[Stored data entries]

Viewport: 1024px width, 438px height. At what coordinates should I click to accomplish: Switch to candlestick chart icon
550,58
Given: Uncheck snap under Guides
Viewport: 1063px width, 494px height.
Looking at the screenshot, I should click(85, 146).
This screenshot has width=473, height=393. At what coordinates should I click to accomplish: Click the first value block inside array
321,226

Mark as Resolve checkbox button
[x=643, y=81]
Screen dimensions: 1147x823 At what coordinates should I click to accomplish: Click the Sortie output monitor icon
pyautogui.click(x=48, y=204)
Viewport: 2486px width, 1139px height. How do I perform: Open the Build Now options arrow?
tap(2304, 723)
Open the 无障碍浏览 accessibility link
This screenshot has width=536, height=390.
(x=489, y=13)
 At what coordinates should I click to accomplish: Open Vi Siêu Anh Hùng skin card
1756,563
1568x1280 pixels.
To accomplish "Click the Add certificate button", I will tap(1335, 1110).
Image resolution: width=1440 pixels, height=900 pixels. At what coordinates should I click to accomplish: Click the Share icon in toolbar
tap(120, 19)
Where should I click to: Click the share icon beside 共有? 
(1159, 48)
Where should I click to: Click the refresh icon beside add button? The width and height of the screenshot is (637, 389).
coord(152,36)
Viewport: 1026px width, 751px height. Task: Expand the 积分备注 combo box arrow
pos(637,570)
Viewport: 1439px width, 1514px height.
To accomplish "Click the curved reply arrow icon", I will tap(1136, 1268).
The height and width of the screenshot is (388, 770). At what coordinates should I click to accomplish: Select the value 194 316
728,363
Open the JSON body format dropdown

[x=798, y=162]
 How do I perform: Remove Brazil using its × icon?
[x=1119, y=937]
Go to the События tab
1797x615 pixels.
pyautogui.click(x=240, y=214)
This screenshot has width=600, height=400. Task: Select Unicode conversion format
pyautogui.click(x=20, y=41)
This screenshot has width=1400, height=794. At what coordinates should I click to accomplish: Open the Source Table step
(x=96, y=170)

* [PROBLEM TO WORK ON]
The records are to be duplicated in full, with every word kept exactly.

* [FINISHED TASK]
Viewport: 1024px width, 438px height. At what coordinates should I click to accomplish: Switch to candlestick chart icon
550,58
Given: Uncheck snap under Guides
Viewport: 1063px width, 494px height.
Looking at the screenshot, I should click(85, 146).
This screenshot has width=473, height=393. At what coordinates should I click to accomplish: Click the first value block inside array
321,226

Mark as Resolve checkbox button
[x=643, y=81]
Screen dimensions: 1147x823 At what coordinates should I click to accomplish: Click the Sortie output monitor icon
pyautogui.click(x=48, y=204)
Viewport: 2486px width, 1139px height. How do I perform: Open the Build Now options arrow?
tap(2304, 723)
Open the 无障碍浏览 accessibility link
This screenshot has width=536, height=390.
(x=489, y=13)
 At what coordinates should I click to accomplish: Open Vi Siêu Anh Hùng skin card
1756,563
1568x1280 pixels.
To accomplish "Click the Add certificate button", I will tap(1335, 1110).
Image resolution: width=1440 pixels, height=900 pixels. At what coordinates should I click to accomplish: Click the Share icon in toolbar
tap(120, 19)
Where should I click to: Click the share icon beside 共有? 
(1159, 48)
Where should I click to: Click the refresh icon beside add button? The width and height of the screenshot is (637, 389).
coord(152,36)
Viewport: 1026px width, 751px height. Task: Expand the 积分备注 combo box arrow
pos(637,570)
Viewport: 1439px width, 1514px height.
To accomplish "Click the curved reply arrow icon", I will tap(1136, 1268).
The height and width of the screenshot is (388, 770). At what coordinates should I click to accomplish: Select the value 194 316
728,363
Open the JSON body format dropdown

[x=798, y=162]
 How do I perform: Remove Brazil using its × icon?
[x=1119, y=937]
Go to the События tab
1797x615 pixels.
pyautogui.click(x=240, y=214)
This screenshot has width=600, height=400. Task: Select Unicode conversion format
pyautogui.click(x=20, y=41)
This screenshot has width=1400, height=794. At what coordinates should I click to accomplish: Open the Source Table step
(x=96, y=170)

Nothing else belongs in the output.